━━━━━ Supplied passage ━━━━━
[OPEN-ILS-GENERAL] Improving relevance ranking in Evergreen

Tue Mar 6 18:13:25 EST 2012

>> 
>> * Giving greater weight to a record if the search terms appear in the title
>> or subject (ideally, we would like these field to be configurable.) This is
>> something that is tweakable in search.relevance_ranking, but my
>> understanding is that the use of these tweaks results in a major reduction
>> in search performance.
>> 
> 
> Indeed they do, however rewriting them in C to be super-fast would
> improve this situation.  It's primarily a matter of available time and
> effort.  It's also, however, pretty specialized work as you're dealing
> with Postgres at a very intimate level.

Mike, could you elaborate what bits of code you're talking about here that could be rewritten in C?

Some of my colleagues at Sitka and I were trying to find out why broad searches are unusually slow and eventually found that our adjustments in search.relevance_adjustment were slowing things down.   Months earlier the CD patch was added to trunk to circumvent this problem without our knowledge, so we tried backporting that code and testing it however, in our initial tests, we weren't entirely satisfied with the CD modifiers' ability to rank items.  

Doing some digging into the SQL logs and QueryParser.pm, we observed that the naco_normalize function appears to be what's slowing the use of relevance_adjustment down.  While the naco_normalize function itself is quite fast on its own, it slows down exponentially when run on many records:

explain analyze select naco_normalize(value) from metabib.keyword_field_entry limit 10000;

When using the relevance adjustments, it is run on each metabib.x_entry.value that is retrieved in the initial resultset, which in many cases would be thousands of records.  You can adjust the LIMIT in the above query to see how it slows down as the result set gets larger.  It is also run for each relevance_adjustment, however I'm assuming that the query parser is treating it properly as IMMUTABLE and only running it once for each adjustment.
━━━━━ Raw records ━━━━━
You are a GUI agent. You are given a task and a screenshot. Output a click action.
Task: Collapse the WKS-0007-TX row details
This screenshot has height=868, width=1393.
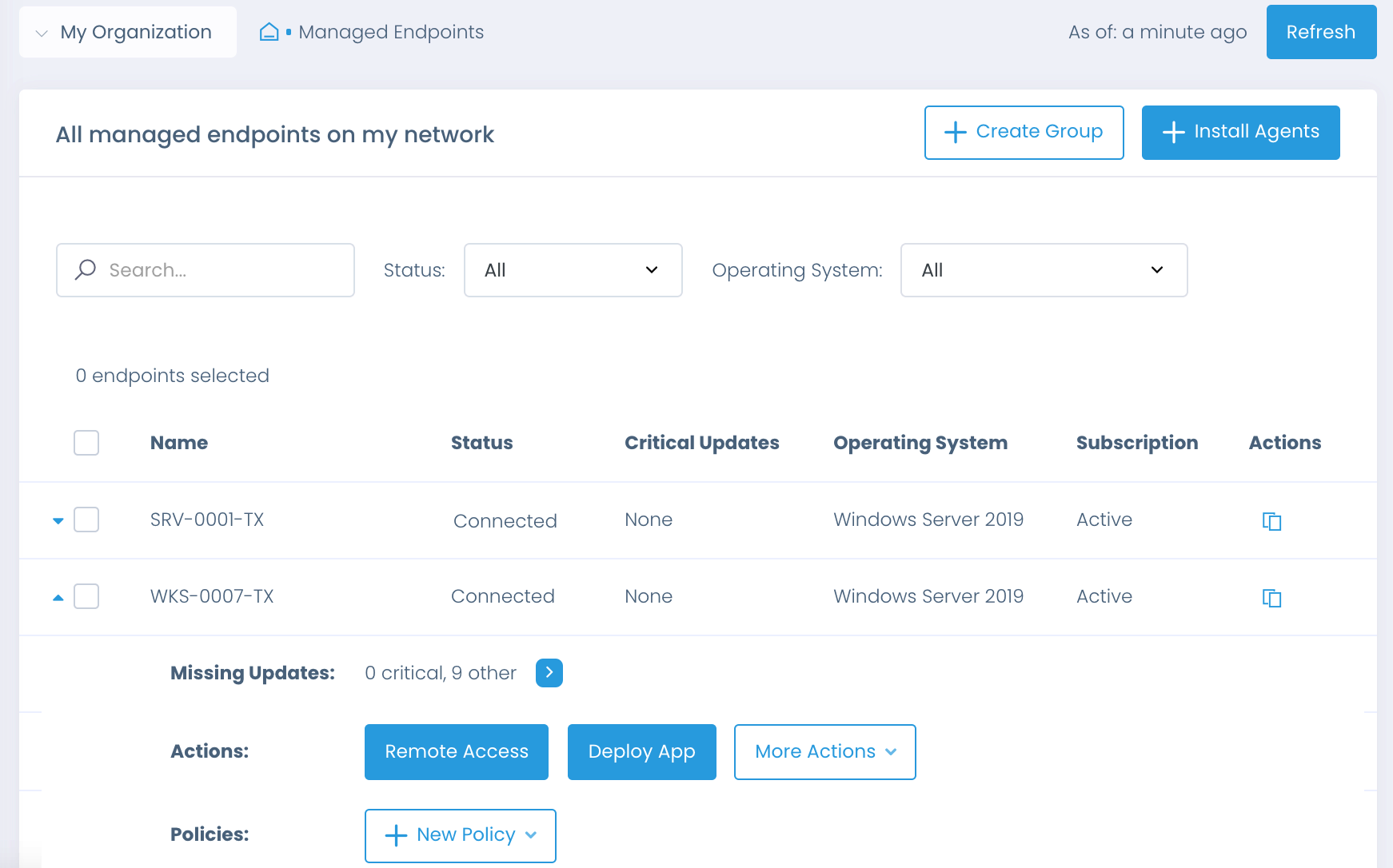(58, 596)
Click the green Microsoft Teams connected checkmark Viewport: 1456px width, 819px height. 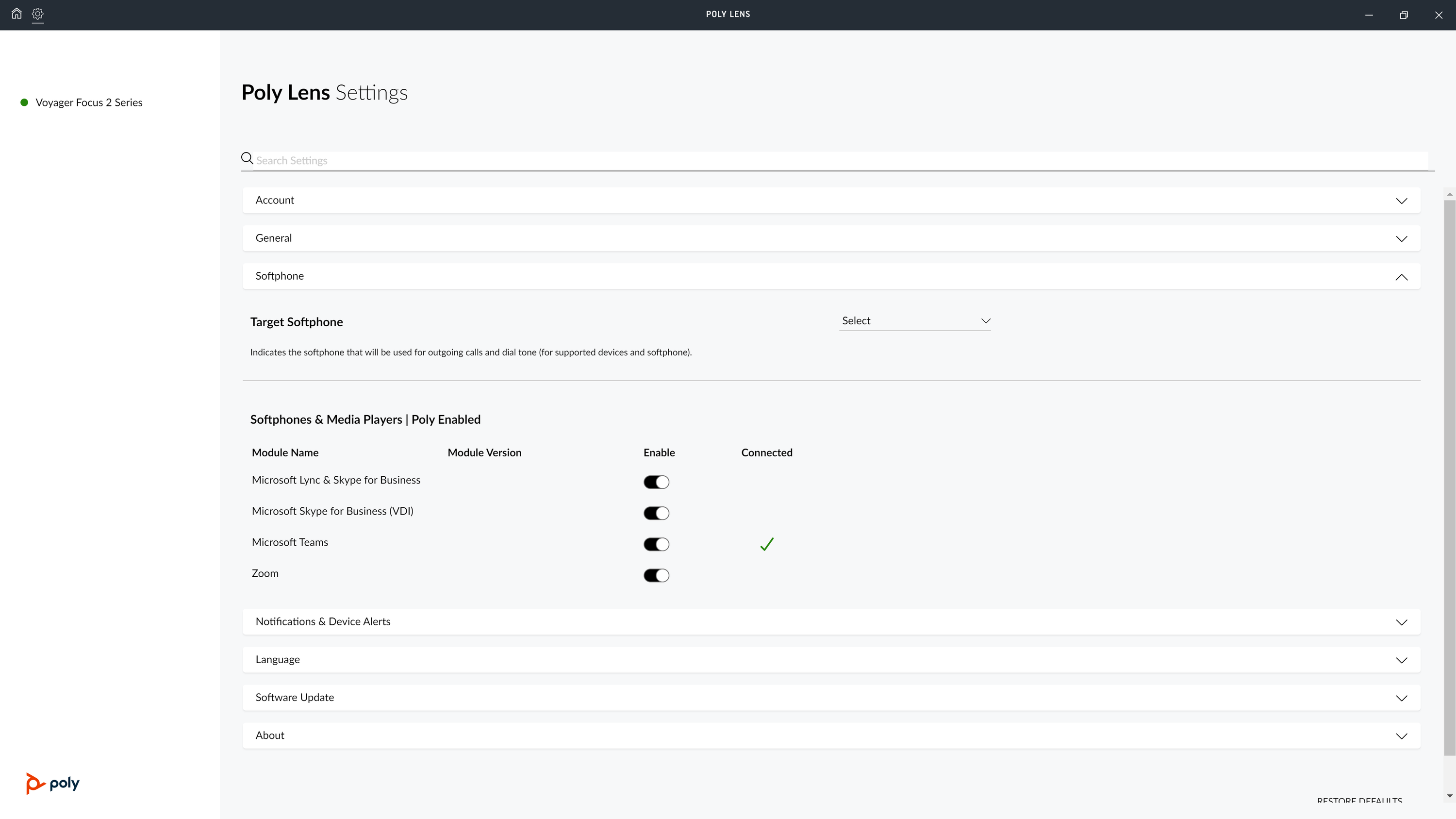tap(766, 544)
━━━━━
━━━━━ Raw records ━━━━━
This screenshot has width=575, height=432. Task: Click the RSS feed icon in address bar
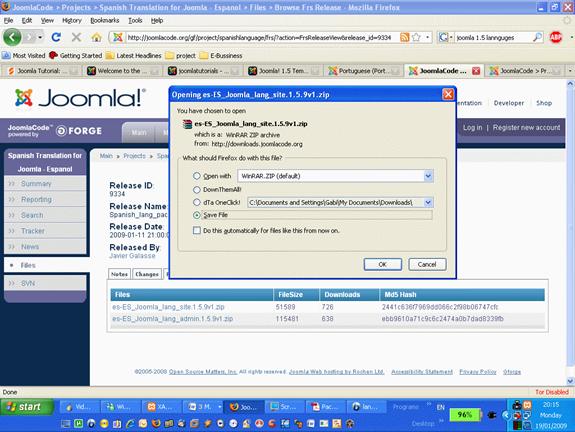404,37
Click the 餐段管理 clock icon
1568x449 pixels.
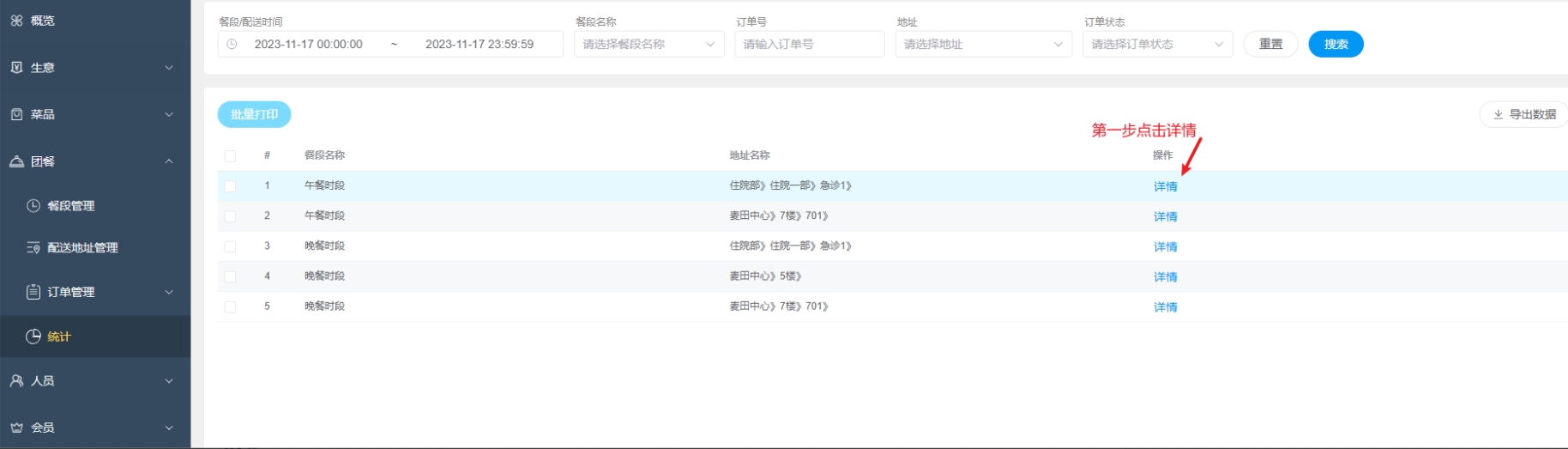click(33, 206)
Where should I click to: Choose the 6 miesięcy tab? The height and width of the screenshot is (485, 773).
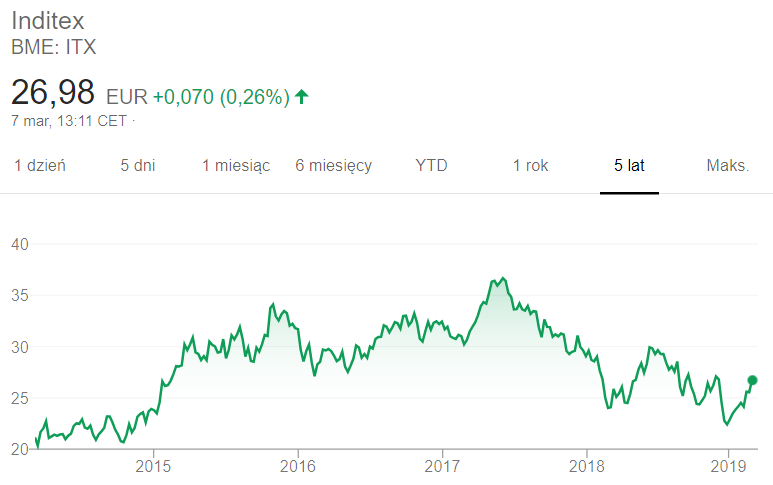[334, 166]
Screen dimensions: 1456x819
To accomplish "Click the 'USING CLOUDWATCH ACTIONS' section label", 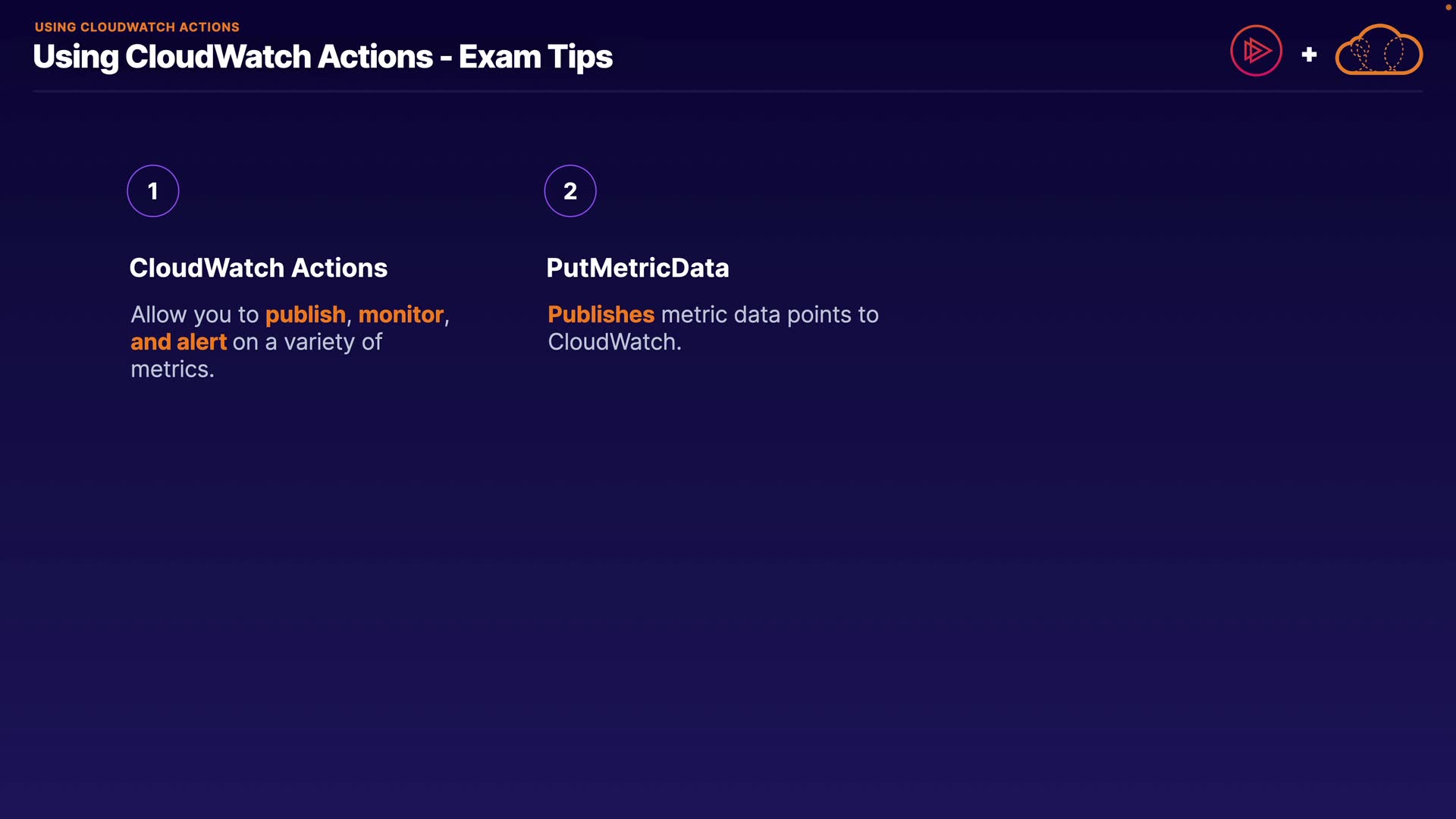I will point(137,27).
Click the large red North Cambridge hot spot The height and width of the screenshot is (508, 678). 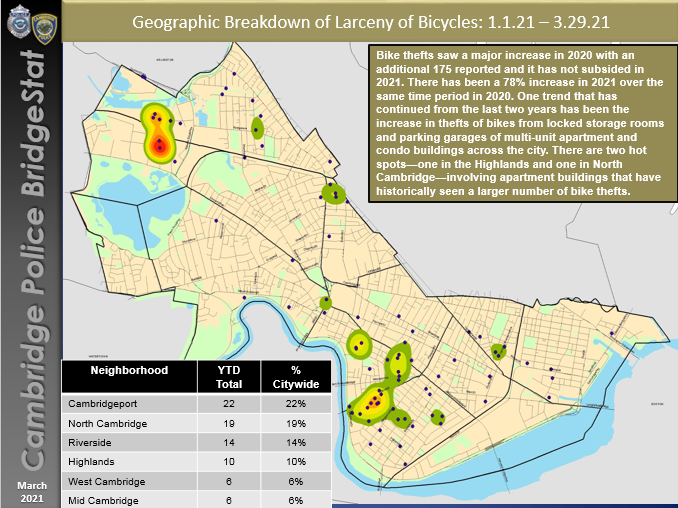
━━━━━
━━━━━ Raw records ━━━━━
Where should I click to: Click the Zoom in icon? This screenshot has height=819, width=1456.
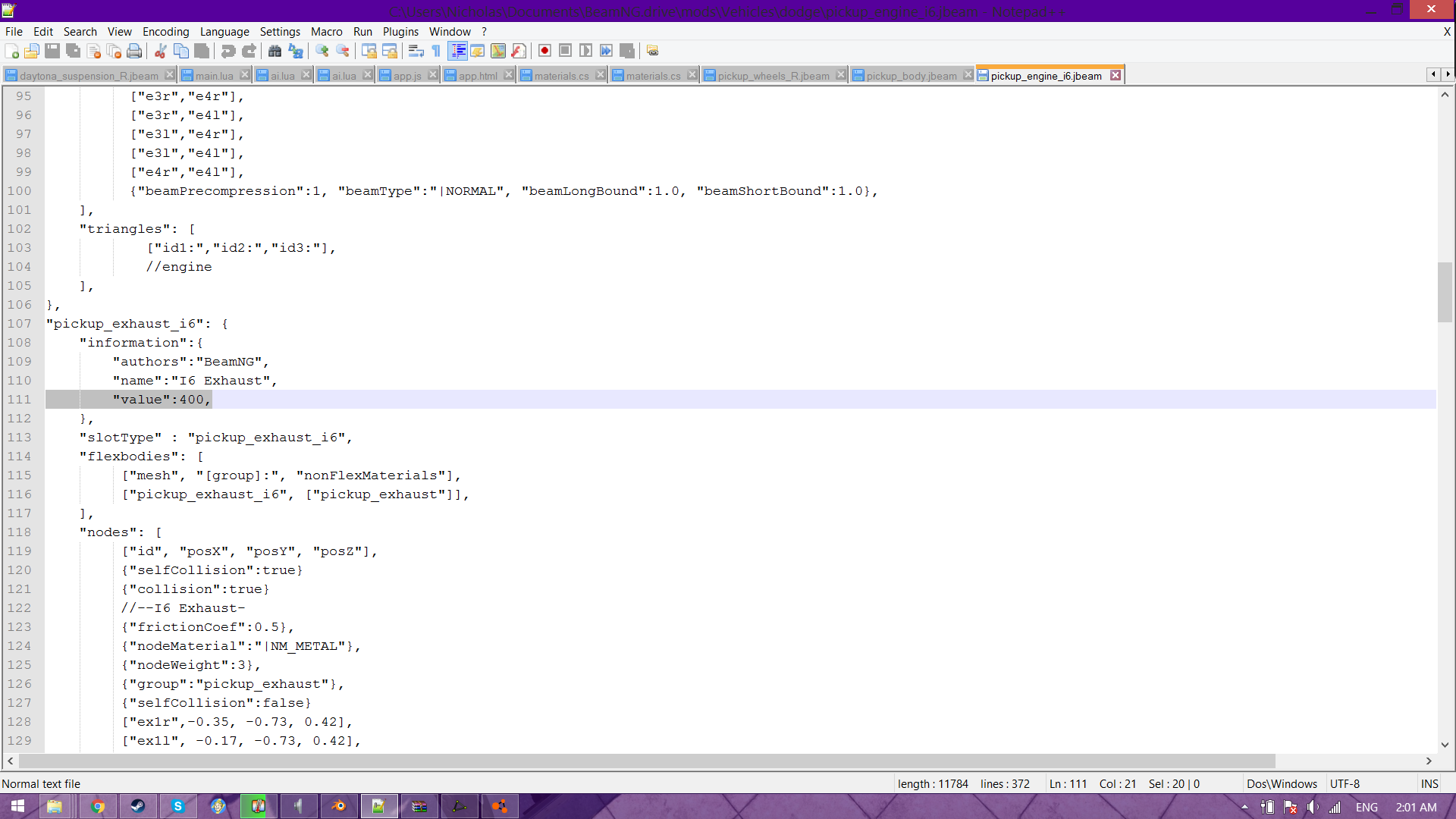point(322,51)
━━━━━
▶ **Stated problem**:
In the Evergreen relevance ranking thread above, reproduce verbatim the part that begins with the words containing "Tue Mar 6 18:13:25" and ends with "in search performance.".

▶ **Written answer**:
Tue Mar 6 18:13:25 EST 2012

>> 
>> * Giving greater weight to a record if the search terms appear in the title
>> or subject (ideally, we would like these field to be configurable.) This is
>> something that is tweakable in search.relevance_ranking, but my
>> understanding is that the use of these tweaks results in a major reduction
>> in search performance.